Lors du déclenchement de la guerre en 1939, la construction de bases militaires et les possibilités d'emploi dans les forces armées apportent une certaine prospérité. La population a les moyens de mieux se nourrir. En 1949, l'entrée en vigueur du régime de sécurité sociale du Canada dans la province continue de corriger la situation. La réfrigération se répand, et l'amélioration du secteur du transport facilite l'approvisionnement en fruits et légumes.

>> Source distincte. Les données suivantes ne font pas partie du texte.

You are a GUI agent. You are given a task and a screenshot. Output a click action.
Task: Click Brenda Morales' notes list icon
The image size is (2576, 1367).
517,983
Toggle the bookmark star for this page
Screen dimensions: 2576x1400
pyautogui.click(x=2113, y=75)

Les cas de maladies carentielles comme le scorbut, le rachitisme et le béribéri sont dorénavant très rares. Pourtant la malnutrition représente toujours un problème de santé pour la province. L'obésité, les maladies cardiaques, l'hypertension artérielle et le diabète sont étroitement liés à une alimentation trop salée, trop grasse et trop sucrée, et à une sous-consommation d'aliments frais et riches en vitamines et minéraux. Terre-Neuve-et-Labrador présente les taux d'incidence de ses maladies les plus importants au pays. Par exemple, en 2004-2005, le taux de prévalence du diabète (par 100 habitants) au Canada se situait à 5,2 pour les femmes et 5,8 pour les hommes. Dans la province, ces taux étaient 25 % plus élevés, soit 7,1 pour les femmes et 6,9 pour les hommes. Le taux combiné grimpait à 9,3 % en 2010, et pourrait d'ici 2020 atteindre près de 15 %. Même si les maladies carentielles ont presque disparu, le problème de la malnutrition, un problème de déséquilibre alimentaire nuisible à la santé, reste entier dans la province.